Collected data
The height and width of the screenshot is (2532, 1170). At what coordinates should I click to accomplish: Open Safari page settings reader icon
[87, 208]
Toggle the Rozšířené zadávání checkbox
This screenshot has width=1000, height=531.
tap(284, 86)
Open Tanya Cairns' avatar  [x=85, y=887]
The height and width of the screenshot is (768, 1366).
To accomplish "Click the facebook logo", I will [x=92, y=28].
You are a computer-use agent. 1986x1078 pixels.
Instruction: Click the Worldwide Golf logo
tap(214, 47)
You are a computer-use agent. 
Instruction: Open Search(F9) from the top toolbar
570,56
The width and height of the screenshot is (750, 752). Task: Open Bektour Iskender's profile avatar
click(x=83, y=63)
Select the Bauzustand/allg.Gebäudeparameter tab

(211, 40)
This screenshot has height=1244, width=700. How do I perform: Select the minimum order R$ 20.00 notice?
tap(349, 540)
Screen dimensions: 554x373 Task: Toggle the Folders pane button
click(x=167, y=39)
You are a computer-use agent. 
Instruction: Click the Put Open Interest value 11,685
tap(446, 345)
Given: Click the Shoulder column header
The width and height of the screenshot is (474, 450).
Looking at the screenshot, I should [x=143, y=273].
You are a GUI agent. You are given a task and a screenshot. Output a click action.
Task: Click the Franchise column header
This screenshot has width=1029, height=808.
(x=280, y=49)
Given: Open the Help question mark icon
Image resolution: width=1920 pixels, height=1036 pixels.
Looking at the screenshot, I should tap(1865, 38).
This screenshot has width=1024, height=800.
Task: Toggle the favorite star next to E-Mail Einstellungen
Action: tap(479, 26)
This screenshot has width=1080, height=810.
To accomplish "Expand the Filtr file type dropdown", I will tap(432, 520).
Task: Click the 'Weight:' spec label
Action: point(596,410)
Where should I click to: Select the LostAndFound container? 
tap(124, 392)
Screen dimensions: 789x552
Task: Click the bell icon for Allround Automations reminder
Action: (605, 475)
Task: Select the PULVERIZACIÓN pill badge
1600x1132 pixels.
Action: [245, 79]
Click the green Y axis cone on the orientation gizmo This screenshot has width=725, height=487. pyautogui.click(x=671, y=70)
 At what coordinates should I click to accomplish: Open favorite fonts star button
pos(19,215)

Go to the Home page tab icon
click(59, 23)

### [Task statement]
Word for word, reproduce every line of the data.

### [Output for this exercise]
The height and width of the screenshot is (2532, 1170). At what coordinates should I click to accomplish: Open Safari page settings reader icon
[87, 208]
Toggle the Rozšířené zadávání checkbox
This screenshot has width=1000, height=531.
tap(284, 86)
Open Tanya Cairns' avatar  [x=85, y=887]
The height and width of the screenshot is (768, 1366).
To accomplish "Click the facebook logo", I will [x=92, y=28].
You are a computer-use agent. 1986x1078 pixels.
Instruction: Click the Worldwide Golf logo
tap(214, 47)
You are a computer-use agent. 
Instruction: Open Search(F9) from the top toolbar
570,56
The width and height of the screenshot is (750, 752). Task: Open Bektour Iskender's profile avatar
click(x=83, y=63)
Select the Bauzustand/allg.Gebäudeparameter tab

(211, 40)
This screenshot has height=1244, width=700. How do I perform: Select the minimum order R$ 20.00 notice?
tap(349, 540)
Screen dimensions: 554x373 Task: Toggle the Folders pane button
click(x=167, y=39)
You are a computer-use agent. 
Instruction: Click the Put Open Interest value 11,685
tap(446, 345)
Given: Click the Shoulder column header
The width and height of the screenshot is (474, 450).
Looking at the screenshot, I should [x=143, y=273].
You are a GUI agent. You are given a task and a screenshot. Output a click action.
Task: Click the Franchise column header
This screenshot has width=1029, height=808.
(x=280, y=49)
Given: Open the Help question mark icon
Image resolution: width=1920 pixels, height=1036 pixels.
Looking at the screenshot, I should tap(1865, 38).
This screenshot has width=1024, height=800.
Task: Toggle the favorite star next to E-Mail Einstellungen
Action: tap(479, 26)
This screenshot has width=1080, height=810.
To accomplish "Expand the Filtr file type dropdown", I will tap(432, 520).
Task: Click the 'Weight:' spec label
Action: point(596,410)
Where should I click to: Select the LostAndFound container? 
tap(124, 392)
Screen dimensions: 789x552
Task: Click the bell icon for Allround Automations reminder
Action: (605, 475)
Task: Select the PULVERIZACIÓN pill badge
1600x1132 pixels.
Action: [245, 79]
Click the green Y axis cone on the orientation gizmo This screenshot has width=725, height=487. pyautogui.click(x=671, y=70)
 At what coordinates should I click to accomplish: Open favorite fonts star button
pos(19,215)

Go to the Home page tab icon
click(59, 23)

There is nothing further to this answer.